### DATA UNDER STUDY

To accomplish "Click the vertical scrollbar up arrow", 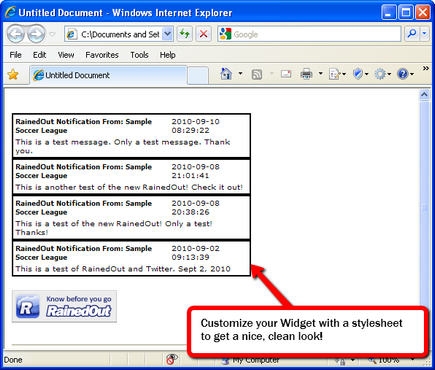I will [x=424, y=95].
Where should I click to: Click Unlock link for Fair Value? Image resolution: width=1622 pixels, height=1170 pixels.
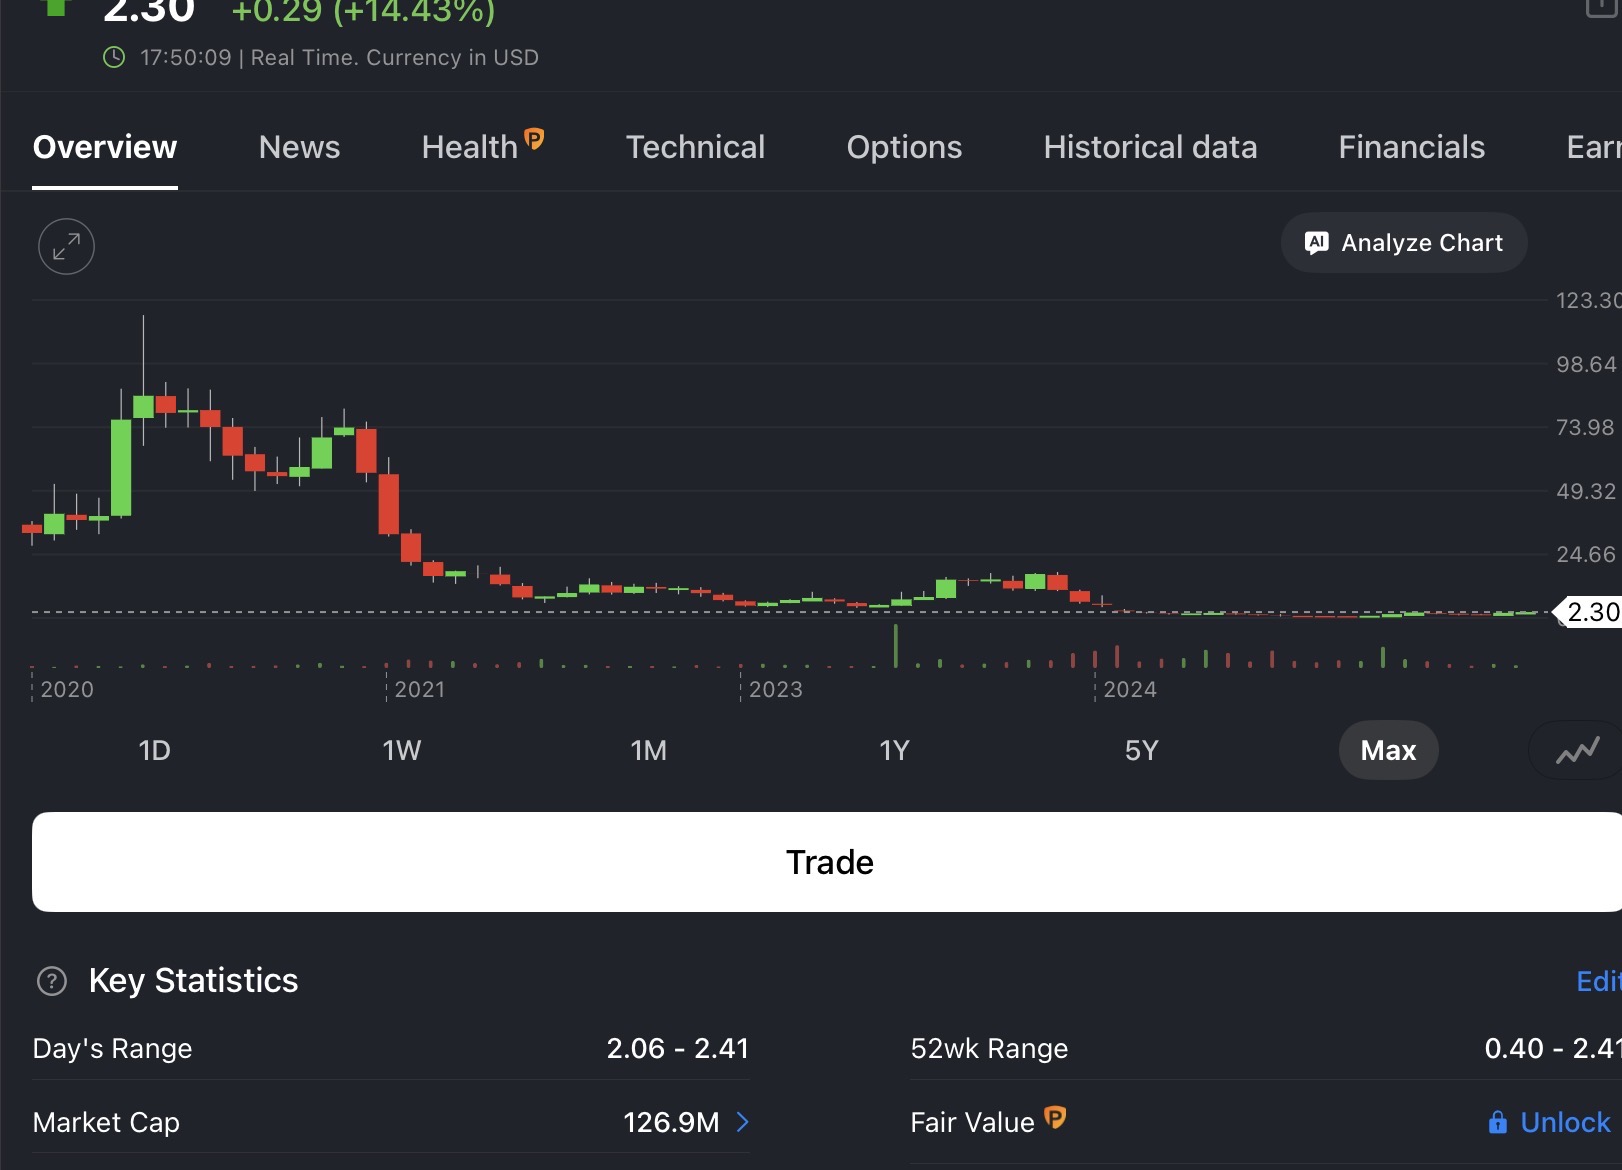tap(1564, 1122)
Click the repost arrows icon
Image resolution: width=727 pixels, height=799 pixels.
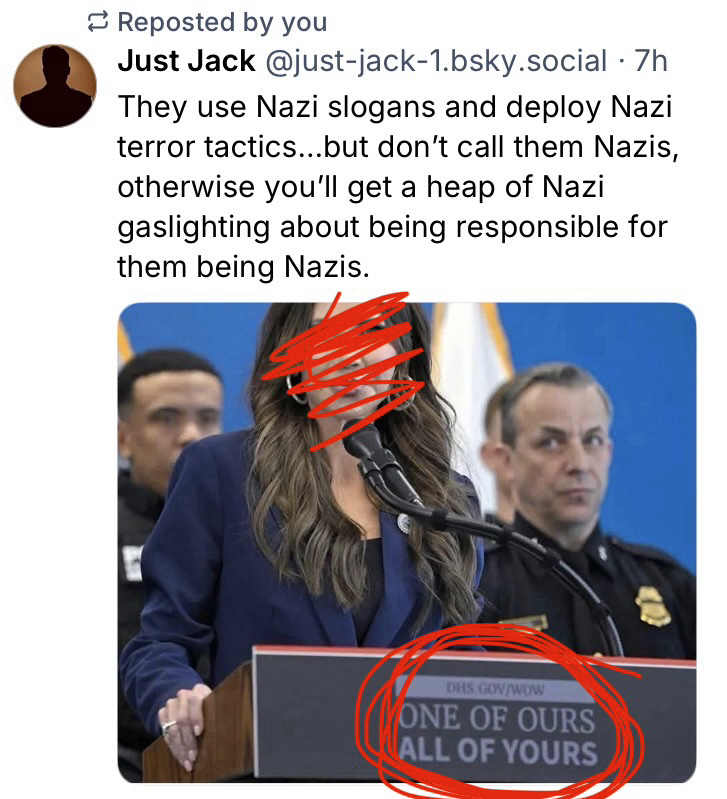pos(97,22)
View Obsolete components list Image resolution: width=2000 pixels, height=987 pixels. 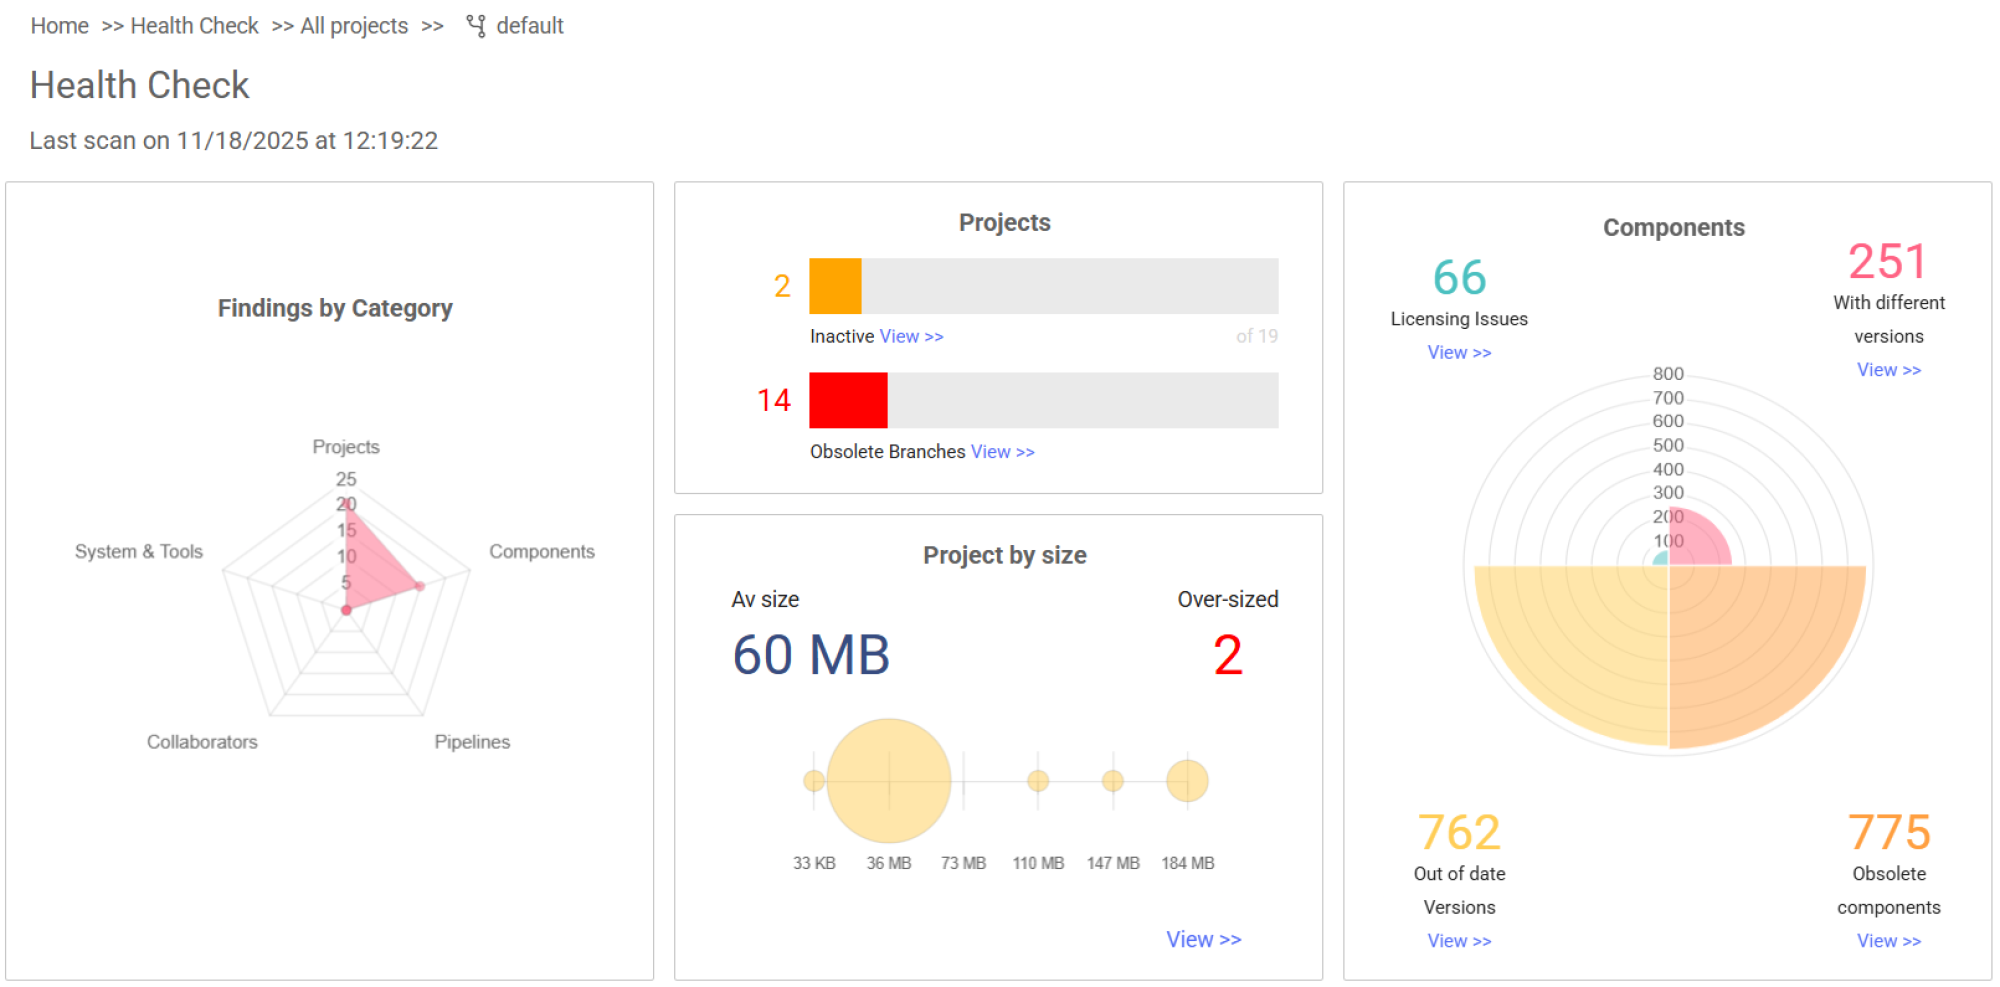pos(1888,941)
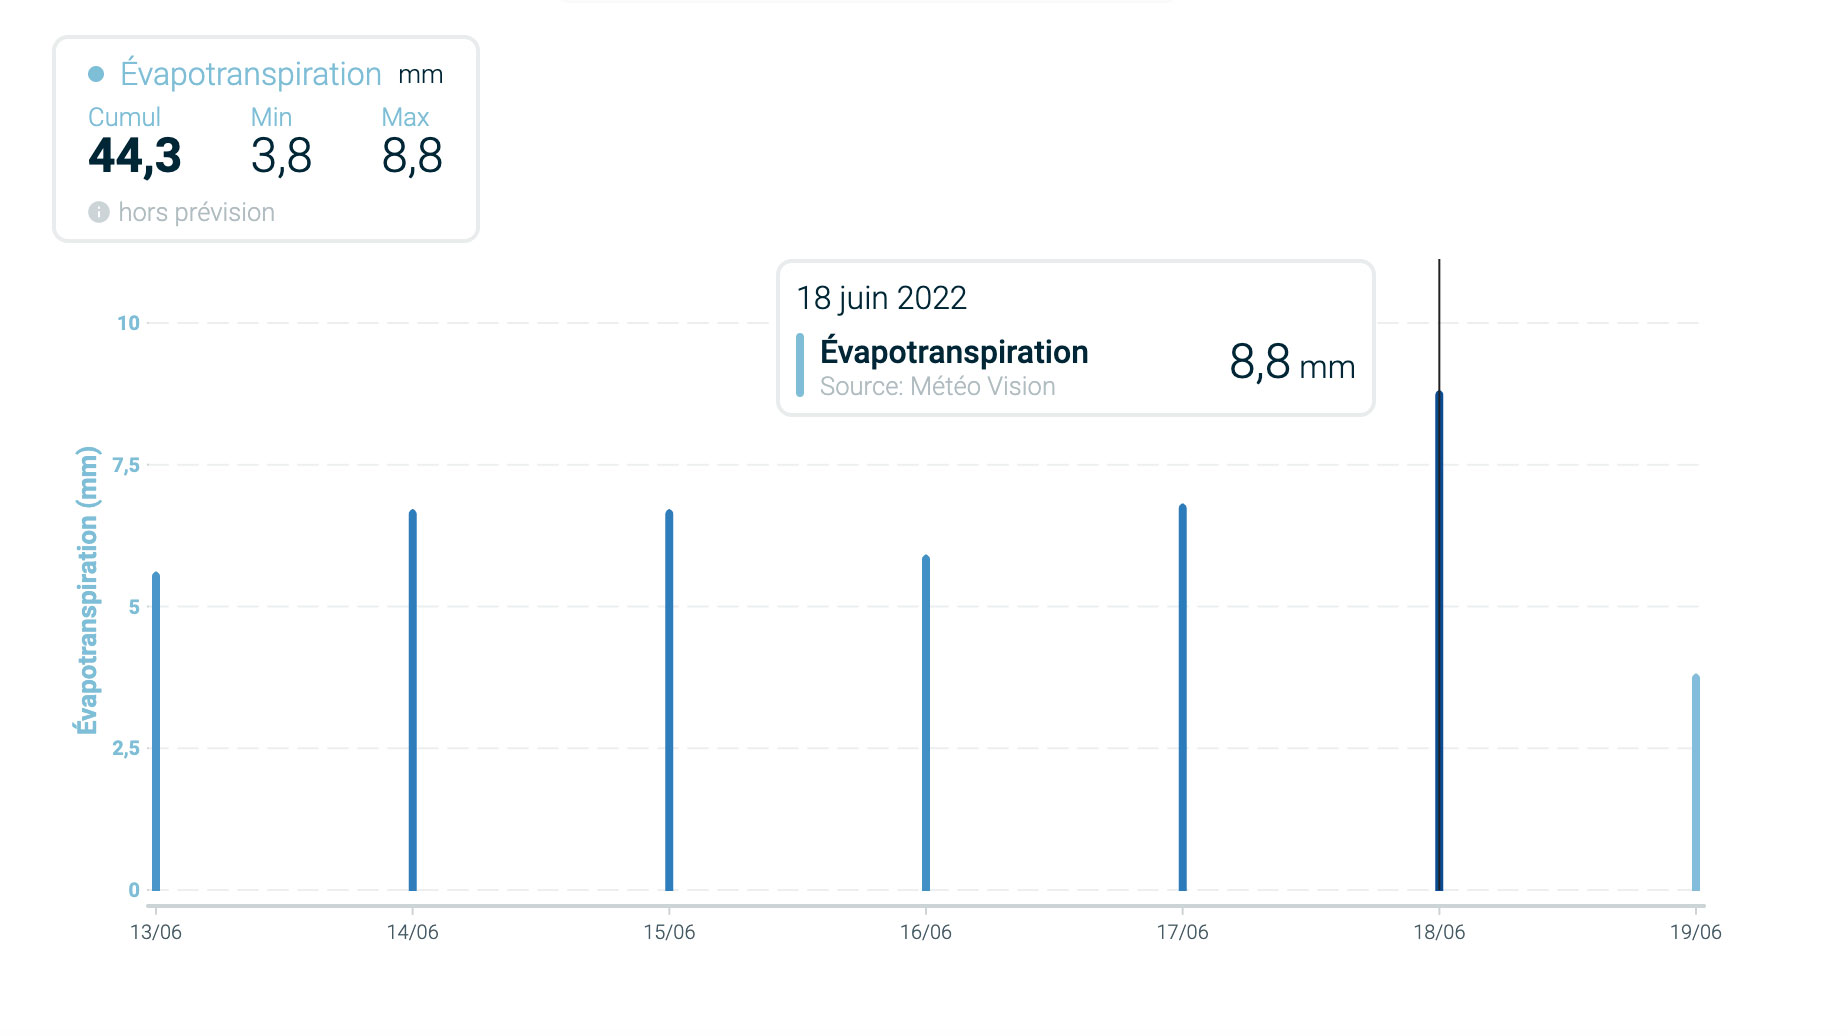Click the info icon beside hors prévision
The image size is (1848, 1036).
(98, 212)
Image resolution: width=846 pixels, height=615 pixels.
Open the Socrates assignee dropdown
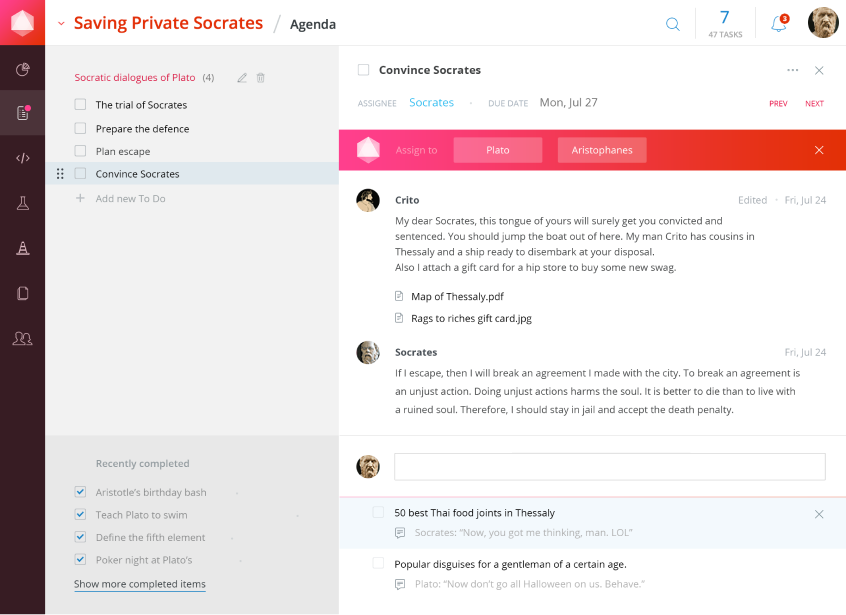431,103
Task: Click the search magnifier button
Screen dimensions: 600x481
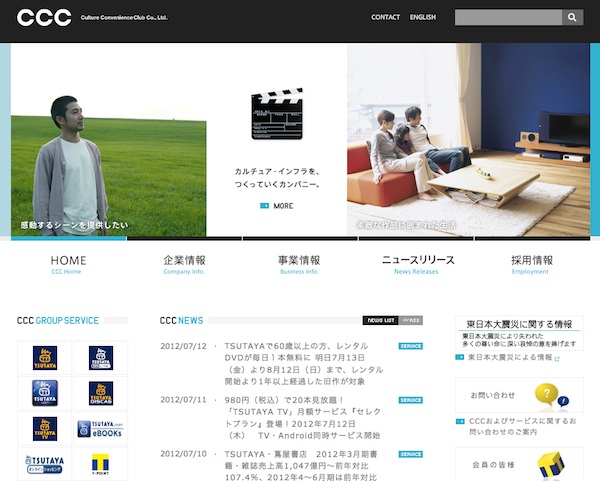Action: coord(572,17)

######

REQUIRED WORK ->
Starting at the line that holds "Image resolution: width=846", repeat every line through the end of the listing exactly as written, skipping any picture.

ANSWER ->
Image resolution: width=846 pixels, height=615 pixels.
Open the Socrates assignee dropdown
431,103
Task: Click the search magnifier button
Screen dimensions: 600x481
Action: coord(572,17)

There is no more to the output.